Serdar odanın ortasında durup çapkınca gülümseyerek Zehra'nın telaşına baktı.
"Panik yapma, herkes eve gittiğimi sanıyor, gecenin bir yarısı kim yakalayacak bizi?"
"Of Serdar ya," diye söylendi Zehra. "Haber falan verseydin bari."
Serdar yavaş yavaş yaklaştı Zehra'ya. "Bilerek haber vermedim, gardını alama diye," dedi. Ve Zehra'nın pijamalı,makyajsız, saçları gelişigüzel tepede toplanmış haline bakıp gülerek ekledi. "Bu halin hoşuma gitti."
Zehra kendini tutamayıp güldü. "İşin gücün şamata.
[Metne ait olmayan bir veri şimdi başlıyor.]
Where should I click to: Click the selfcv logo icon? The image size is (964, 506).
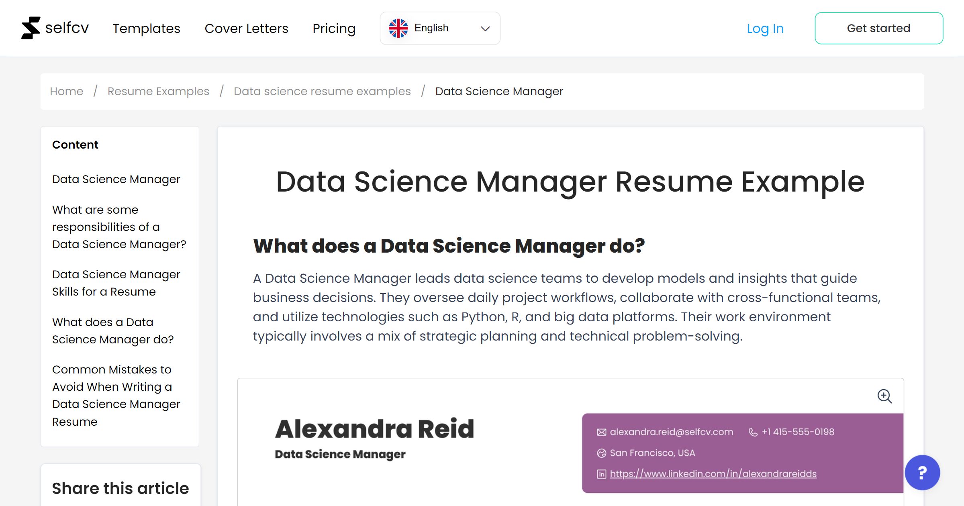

Ne yapacağım senle bilmiyorum. Bak, gece burda kalmayı falan düşünüyorsan sil aklından. Böyle bir şeye izin..."
Serdar'ın belinden tutup kendisine çekmesiyle, Zehra'nın sözü yarıda kaldı. Serdar, burnunu Zehra'nın boynuna gömüp derin bir nefes alırken mırıldandı.
"Çok konuşuyorsun..."
Zehra bir an duraksasa da, kollarını Serdar'ın boynuna dolayıp bedenini onunkine bastırdı. Serdar'ın boynuna doğru gülümsediğini hissetti.
"Özlemişim seni..."
Zehra güldü. "Bütün gün bir aradayız Serdar. İki saat önce ayrıldık, ve sabah tekrar görüşeceğiz."
Serdar vücudunu Zehra'nınkinden çözse de fazla uzaklaşmadı.
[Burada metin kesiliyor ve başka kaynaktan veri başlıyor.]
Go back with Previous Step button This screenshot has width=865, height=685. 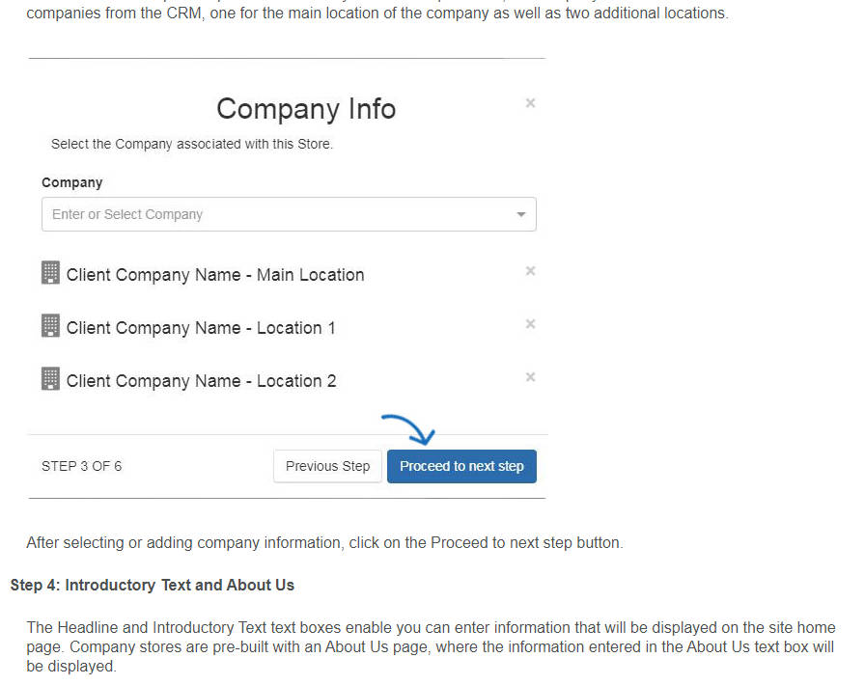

"Ya ya," dedi dudak bükerek. "Etrafımızda bir ordu insan varken ne görüşmek ama. Halit başkan da gözünü radar gibi üzerimize dikmişken."
Zehra, Serdar'ın somurtkan haline bakıp daha çok güldü. "Çocuk gibi oluyorsun bazen." Sonra onu elinden tutup yatağa doğru çekti. "Gel hadi. O kadar gelmişsin gece gece, biraz otur bari."
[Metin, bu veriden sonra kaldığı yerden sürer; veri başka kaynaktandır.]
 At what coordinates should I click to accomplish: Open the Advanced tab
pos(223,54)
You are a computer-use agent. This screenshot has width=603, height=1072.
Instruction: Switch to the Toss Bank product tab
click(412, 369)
Serdar sırtını yatak başlığına yaslayıp bacaklarını uzattı, Zehra da yanına kıvrılarak başını Serdar'ın göğsüne yasladı. Serdar burnunu Zehra'nın saçlarına gömdü, derin derin nefes aldı.
"İşte bu an, aldığım bütün risklere değdi."
Zehra, Serdar'a iyice sokularak, "bu arada," diye mırıldandı duyulur duyulmaz bir sesle. "Ben de seni özledim."
Serdar, Zehra'nın ağzından böyle şeylerin nadiren çıktığını bildiği için, kocaman gülümseyerek anın tadını çıkardı.
Bir süre, huzurlu bir sessizlik içinde birbirlerine sarılarak oturdular. Derken Zehra başını hafifçe kaldırarak; "Serdar," dedi.
"Efendim?"
"Sana bir soru soracağım."
"Tamam, sor." dedi Serdar Zehra'ya bakarak.
"Ama biraz klişe bir soru," dedi Zehra. "O yüzden gülersen çok fena olur, baştan uyarayım."
Serdar meraklanmıştı. "Sor hadi, söz, gülmeyeceğim."
Zehra hala tereddütlü olsa da, sordu. "Ne zaman anladın? Yani, bana karşı hislerin olduğunu?"
Serdar şaşırmıştı, gerçekten böyle bir soru beklemiyordu. Zehra kaşlarını çattı. "Bak, sakın güleyim deme!"
Serdar gülümsemesini bastırmaya çalıştı. "Tamam, gülmüyorum. Düşünüyorum sadece."
Ciddileşerek bir süre düşündü. "Tam olarak ne zaman başladı, inan bilmiyorum. Ama net anladığım ilk an, hafızamı kaybettiğim dönemde beni hastanede ziyarete geldiğin zamandı."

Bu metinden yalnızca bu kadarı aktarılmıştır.